An important milestone in the use of nanoparticles to deliver therapeutic molecules is reported in this week’s Nature – full paper (subscription required), editors summary. See also this press release. The team, led by Mark Davis from Caltech, used polymer nanoparticles to deliver small interfering RNA (siRNA) molecules into tumour cells in humans, with the aim of preventing the growth of these tumours.
I wrote in more detail about siRNA back in 2005 here. If one can introduce the appropriate siRNA molecules into a cell, they can selectively turn off the expression of any gene in that cell’s genome, potentially giving us a new class of powerful drugs which would be an absolutely specific treatment both for viral diseases and cancers. When I last wrote about this subject, it was clear that the problem of delivering of these small strands of RNA to their target cells was going to be a major barrier to fulfilling the promise of this very exciting new technology. In this paper, we see that substantial progress has been made towards overcoming this barrier. In this study the RNA was incorporated in self-assembled polymer nanoparticles, the surfaces of which were decorated with groups that selectively bind to proteins that are found on the surfaces of the tumour cells being targeted.

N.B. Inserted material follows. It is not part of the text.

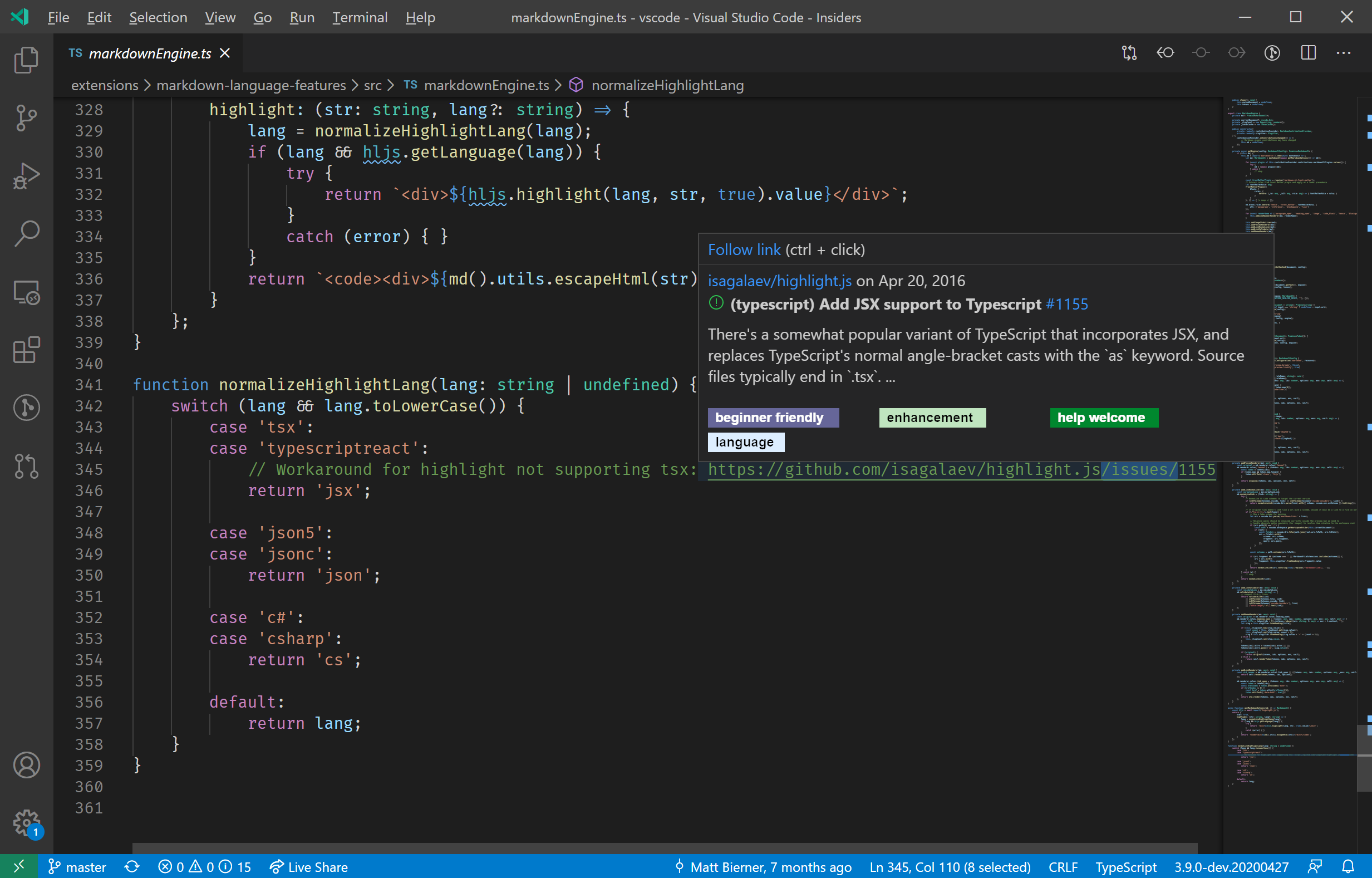The image size is (1372, 878).
Task: Open the highlighted URL to highlight.js issues
Action: point(960,469)
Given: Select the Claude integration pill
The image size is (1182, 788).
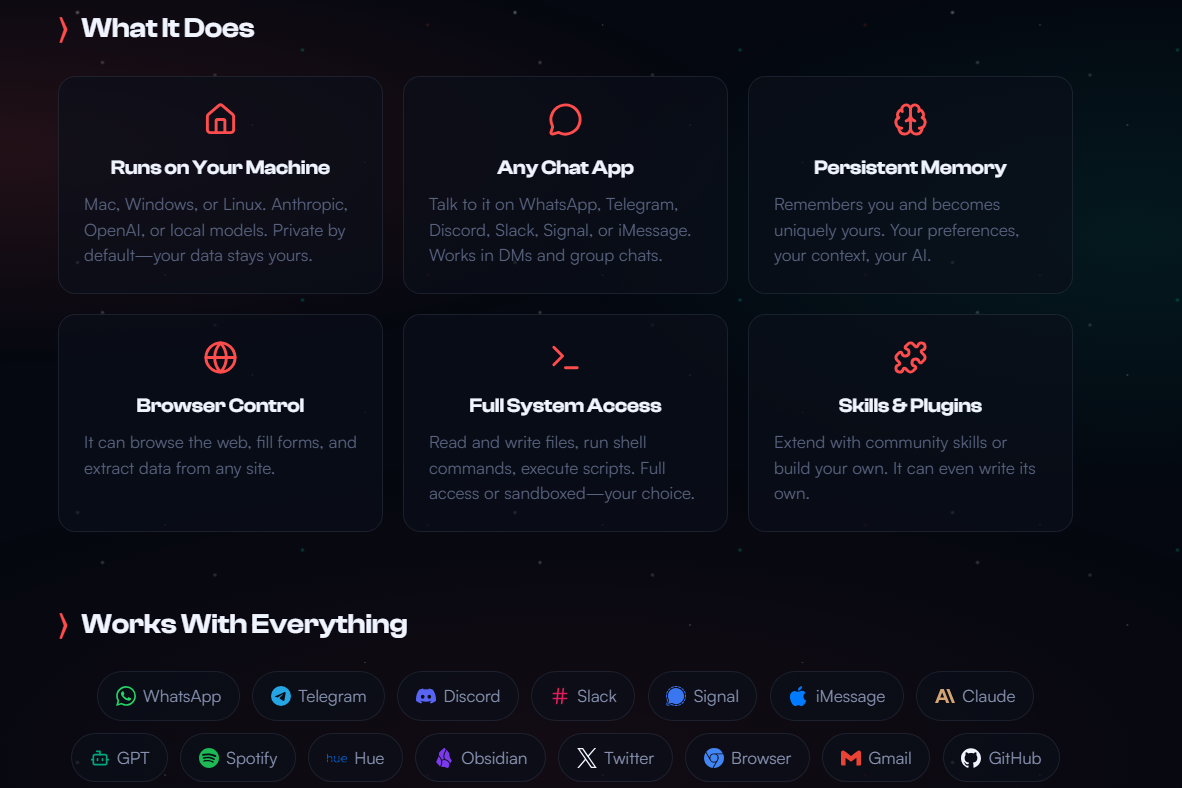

The experiments were carried out as part of a phase 1 clinical trial on humans. What the Nature paper shows is that the nanoparticles do indeed accumulate at tumour cells and are incorporated within them (see the micrograph below), and that the siRNA does suppress the synthesis of the particular protein at which it is aimed, a protein which is necessary for the growth of the tumour. If this trial doesn’t demonstrate unacceptable harmful effects, further clinical trials will be needed to demonstrate whether the therapy works clinically to arrest the growth of these tumours.